FWIW, I'd be less happy having my child stay in some kind of hotel, b&b, whatever the plan is than have her stay in grandparents' home that she knows (and I know). I'm not sure it is rational but I am very sure I don't want anyone telling me I am wrong in an instinctive decision about my child. As mum, it's my job to work through my instincts and evaluate them in my own time, not be forced into a discussion or justification to suit overbearing others. Hmph and bah humbug.

So YANBU to want it but YABU to feel you are owed any kind of explanation.

5madthings · 26/07/2012 22:34

grr my strike through didnt work! and waht 2rebecca said!

ivykaty44 · 26/07/2012 22:34

LID - I have had the opposite with all three sets of grandparents and great grandparents - when staying I was ignored Grin and they went to which ever grandparent was there.
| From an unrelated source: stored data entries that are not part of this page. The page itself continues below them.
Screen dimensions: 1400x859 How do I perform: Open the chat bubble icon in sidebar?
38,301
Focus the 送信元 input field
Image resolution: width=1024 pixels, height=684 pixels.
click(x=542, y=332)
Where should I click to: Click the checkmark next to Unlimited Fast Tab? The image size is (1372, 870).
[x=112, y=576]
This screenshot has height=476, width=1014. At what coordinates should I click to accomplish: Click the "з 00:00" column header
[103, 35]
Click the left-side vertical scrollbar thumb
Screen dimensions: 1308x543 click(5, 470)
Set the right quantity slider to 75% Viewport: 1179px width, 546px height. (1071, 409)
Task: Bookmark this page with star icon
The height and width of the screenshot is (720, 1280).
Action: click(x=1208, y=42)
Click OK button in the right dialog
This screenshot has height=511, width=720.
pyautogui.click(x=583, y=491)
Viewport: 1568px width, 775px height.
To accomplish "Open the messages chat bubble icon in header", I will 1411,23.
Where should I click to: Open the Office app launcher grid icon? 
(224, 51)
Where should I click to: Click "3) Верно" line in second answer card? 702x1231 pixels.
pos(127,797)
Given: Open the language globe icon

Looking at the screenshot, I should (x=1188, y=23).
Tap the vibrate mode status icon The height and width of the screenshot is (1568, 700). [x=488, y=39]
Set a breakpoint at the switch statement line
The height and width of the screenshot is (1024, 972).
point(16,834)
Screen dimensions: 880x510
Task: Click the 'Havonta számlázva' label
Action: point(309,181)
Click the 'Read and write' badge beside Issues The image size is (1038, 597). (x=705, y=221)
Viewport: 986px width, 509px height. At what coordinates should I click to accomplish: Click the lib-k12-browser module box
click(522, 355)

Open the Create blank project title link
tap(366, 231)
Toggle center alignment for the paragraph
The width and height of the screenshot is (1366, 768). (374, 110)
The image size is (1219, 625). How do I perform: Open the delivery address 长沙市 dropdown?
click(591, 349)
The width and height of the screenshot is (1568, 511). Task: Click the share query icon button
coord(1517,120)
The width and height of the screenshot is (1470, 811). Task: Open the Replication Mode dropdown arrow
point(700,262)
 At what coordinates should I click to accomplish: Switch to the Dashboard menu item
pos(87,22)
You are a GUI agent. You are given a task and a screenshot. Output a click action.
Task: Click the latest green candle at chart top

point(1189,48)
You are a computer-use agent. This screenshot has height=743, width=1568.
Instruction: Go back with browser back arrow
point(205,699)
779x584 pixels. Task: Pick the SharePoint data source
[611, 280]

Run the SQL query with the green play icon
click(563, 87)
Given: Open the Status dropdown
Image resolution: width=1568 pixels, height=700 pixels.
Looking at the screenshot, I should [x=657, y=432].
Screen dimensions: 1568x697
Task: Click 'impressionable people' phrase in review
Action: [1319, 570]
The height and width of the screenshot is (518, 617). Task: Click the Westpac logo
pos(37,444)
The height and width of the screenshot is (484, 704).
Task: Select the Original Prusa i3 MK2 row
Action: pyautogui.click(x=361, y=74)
I was very laid back though so possibly it was a different dynamic.

MollyMurphy · 26/07/2012 22:34

Well, I can see why you'd want to and but also see that not all parents are going to be comfortable with overnights at such a young age. No reason to push it and make it a big issue IMO - sounds like you get to see your grandchildren lots.

I disagree that you should push your son on the point - his wife, the child's mother, already said no. It would do no good for anyones relationship for you to pester him for a yes. I might quietly and nonchalantly check in with him as to why though to make sure they have no concerns that are a barrier.

onebigwish · 26/07/2012 22:34

I wouldn't have been ready for this when my DD1 was 3 yrs old.

We had our first and only night away when DD1 was 4 and DD2 was 2 and stayed in a hotel an hour away while my parents looked after them at our home.

I don't know what your family situation is, OP, but neither my family or DH's live nearby and we've got through the hardest of times together e.g. swine flu - me pregnant, DH and DD1 all struck down with it, in quarrantine, no family help (no offer of family help) and I, personally, would find it really patronising if someone in the family suddenly decided they wanted to take our now, much older and easier toddlers overnight, now that they aren't so difficult to look after.

No thanks, chum. We managed just fine without you when the going was tough, what makes you think we need you now?

jellybeans · 26/07/2012 22:35

YABU if the mum isn't happy. My 3 year old hasn't slept at GP although he has been on local trips out at least once a month alone with my parents. My older ones all slept over at my parents age 4ish maybe younger. But I couldn't have let ILs as they are so toxic.

Olympicnmix · 26/07/2012 22:36

Dcs 6 & 8 off for a week's hols with exILs and 2yr dc3 going to have a few days with them at their home in the Autumn, as they all have done at some point - they live about 90 mins away. I miss them lots but they have a great time.